Community Care Licensing (CCL) received an incident report on 4/28/2021 for an incident occurring on 4/26/2021 for R1. Around 7:15 PM R1 was noted to be missing. R1's Wanderguard device was attached to their walker. Staff found R1 in an adjacent business' parking lot next door to the facility. A couple from the community was on the phone with the police at the time trying to find R1 help. R1 rode back to the facility at 7:30 PM, was assessed and determined to have no injuries. According to Paul, facility spoke with R1's doctor the day after the incident and there were no new orders. Paul indicated R1 does go out for dialysis but has a 1:1 during that time and this will continue when she goes out. Paul indicated because the Wanderguard was on R1's walker the alarm did not sound when they left the facility. LPA requested copies of facility's AWOL policy/protocol, Wanderguard policy/protocol and R1's care plan and LIC 602.

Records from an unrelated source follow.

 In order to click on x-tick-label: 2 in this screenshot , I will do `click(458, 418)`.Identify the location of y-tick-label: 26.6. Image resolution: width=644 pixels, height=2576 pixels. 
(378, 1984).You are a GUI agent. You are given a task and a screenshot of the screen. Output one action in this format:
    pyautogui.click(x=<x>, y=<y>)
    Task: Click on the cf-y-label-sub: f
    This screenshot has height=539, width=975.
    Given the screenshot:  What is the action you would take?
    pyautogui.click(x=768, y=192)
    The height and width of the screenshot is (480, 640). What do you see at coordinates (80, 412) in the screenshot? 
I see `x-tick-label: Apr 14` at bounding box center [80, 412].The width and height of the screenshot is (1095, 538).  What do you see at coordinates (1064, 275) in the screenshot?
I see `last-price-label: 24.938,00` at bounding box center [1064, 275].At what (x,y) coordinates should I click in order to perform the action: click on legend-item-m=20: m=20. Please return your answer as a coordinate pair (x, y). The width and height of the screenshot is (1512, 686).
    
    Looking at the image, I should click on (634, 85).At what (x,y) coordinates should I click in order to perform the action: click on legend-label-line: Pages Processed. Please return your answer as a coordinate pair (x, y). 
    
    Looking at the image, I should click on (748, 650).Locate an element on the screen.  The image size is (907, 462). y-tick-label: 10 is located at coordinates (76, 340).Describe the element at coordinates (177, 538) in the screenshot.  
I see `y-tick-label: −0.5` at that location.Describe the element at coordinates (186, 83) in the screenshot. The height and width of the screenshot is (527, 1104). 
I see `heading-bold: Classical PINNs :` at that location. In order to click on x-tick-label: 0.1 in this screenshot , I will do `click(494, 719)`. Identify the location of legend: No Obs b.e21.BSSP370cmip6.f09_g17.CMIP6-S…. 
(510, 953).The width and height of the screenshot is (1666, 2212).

LPA requested documentation.

No citations issued for deficiencies at this time.

Signature on file.
SUPERVISOR'S NAME: Bethany MoellersTELEPHONE: (707) 588-5026
LICENSING EVALUATOR NAME: Angela ElliottTELEPHONE: (470) 717-1668
LICENSING EVALUATOR SIGNATURE:

DATE: 05/05/2021
I acknowledge receipt of this form and understand my licensing appeal rights as explained and received.
FACILITY REPRESENTATIVE SIGNATURE:

DATE: 05/05/2021
This report must be available at Child Care and Group Home facilities for public review for 3 years.